2 The proceedings are “public interest proceedings” only if—

  • an issue that is the subject of the proceedings is of general public importance,
  • the public interest requires the issue to be resolved, and
  • the proceedings are likely to provide an appropriate means of resolving it.

3 The matters to which the court must have regard when determining whether proceedings are public interest proceedings include—

  • the number of people likely to be directly affected if relief is granted to the applicant for judicial review,
  • how significant the effect on those people is likely to be, and
  • whether the proceedings involve consideration of a point of law of general public importance.

Section 89 sets out the factors the court must consider when making a costs capping order. These are:

  • the financial resources of the parties to the proceedings, including the financial resources of any person who provides, or may provide, financial support to the parties;
  • the extent to which the applicant for the order is likely to benefit if relief is granted to the applicant for judicial review;
  • the extent to which any person who has provided, or may provide, the applicant with financial support is likely to benefit if relief is granted to the applicant for judicial review;
  • whether legal representatives for the applicant for the order are acting free of charge;
  • whether the applicant for the order is an appropriate person to represent the interests of other persons or the public interest generally.
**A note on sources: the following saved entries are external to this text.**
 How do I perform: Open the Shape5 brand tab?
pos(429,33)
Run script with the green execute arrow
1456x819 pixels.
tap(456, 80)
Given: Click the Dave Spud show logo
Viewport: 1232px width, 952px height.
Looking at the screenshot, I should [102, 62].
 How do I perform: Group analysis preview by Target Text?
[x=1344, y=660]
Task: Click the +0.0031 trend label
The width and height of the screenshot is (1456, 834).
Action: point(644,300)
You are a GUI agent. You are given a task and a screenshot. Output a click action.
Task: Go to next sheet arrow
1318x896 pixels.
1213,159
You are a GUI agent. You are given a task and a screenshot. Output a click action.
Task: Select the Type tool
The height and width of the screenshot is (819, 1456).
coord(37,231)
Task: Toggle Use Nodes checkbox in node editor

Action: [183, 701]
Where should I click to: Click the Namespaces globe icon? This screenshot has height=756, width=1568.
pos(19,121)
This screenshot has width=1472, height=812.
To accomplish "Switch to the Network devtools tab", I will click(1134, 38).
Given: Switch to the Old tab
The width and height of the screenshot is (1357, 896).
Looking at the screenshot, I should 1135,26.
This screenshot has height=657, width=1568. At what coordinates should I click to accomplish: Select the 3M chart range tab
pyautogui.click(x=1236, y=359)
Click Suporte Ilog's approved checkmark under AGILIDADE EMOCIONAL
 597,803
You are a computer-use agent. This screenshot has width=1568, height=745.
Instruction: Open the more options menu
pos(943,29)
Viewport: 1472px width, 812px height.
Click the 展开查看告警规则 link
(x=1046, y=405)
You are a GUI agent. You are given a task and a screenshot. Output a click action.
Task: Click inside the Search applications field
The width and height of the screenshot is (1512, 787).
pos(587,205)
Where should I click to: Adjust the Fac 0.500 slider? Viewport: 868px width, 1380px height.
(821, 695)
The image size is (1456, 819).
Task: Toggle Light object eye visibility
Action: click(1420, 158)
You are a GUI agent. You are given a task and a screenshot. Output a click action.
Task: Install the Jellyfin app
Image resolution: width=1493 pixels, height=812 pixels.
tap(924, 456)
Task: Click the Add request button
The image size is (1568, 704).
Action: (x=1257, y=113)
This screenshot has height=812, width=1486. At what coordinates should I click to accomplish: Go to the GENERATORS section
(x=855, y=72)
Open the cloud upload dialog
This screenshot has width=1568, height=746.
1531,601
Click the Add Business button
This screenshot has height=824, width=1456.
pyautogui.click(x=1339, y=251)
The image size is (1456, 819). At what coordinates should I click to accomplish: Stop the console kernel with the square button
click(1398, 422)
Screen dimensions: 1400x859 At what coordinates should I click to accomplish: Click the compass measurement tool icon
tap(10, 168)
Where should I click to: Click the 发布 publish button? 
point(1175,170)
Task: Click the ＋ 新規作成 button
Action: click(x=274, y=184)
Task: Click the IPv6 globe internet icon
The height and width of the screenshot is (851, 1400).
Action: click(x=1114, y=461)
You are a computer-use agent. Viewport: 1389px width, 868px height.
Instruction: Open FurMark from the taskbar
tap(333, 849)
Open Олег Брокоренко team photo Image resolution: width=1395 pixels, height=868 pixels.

The section also provides that if an order is made capping the costs which the applicant is liable to pay in the event that he loses, the court must also make an order capping the costs the defendant is liable to pay if he loses.

Section 90 enables environmental cases to be excluded from the codified regime provided for in these sections as such cases are governed by a separate regime arising from the Aarhus Convention and the Public Participation Directive.

Sections 91-92 Amendments to the rules relating to planning decisions

These sections, with Schedule 16 of the Act make detailed changes to the ways in which challenges to planning decisions may be made and the time periods within which such challenges must be made.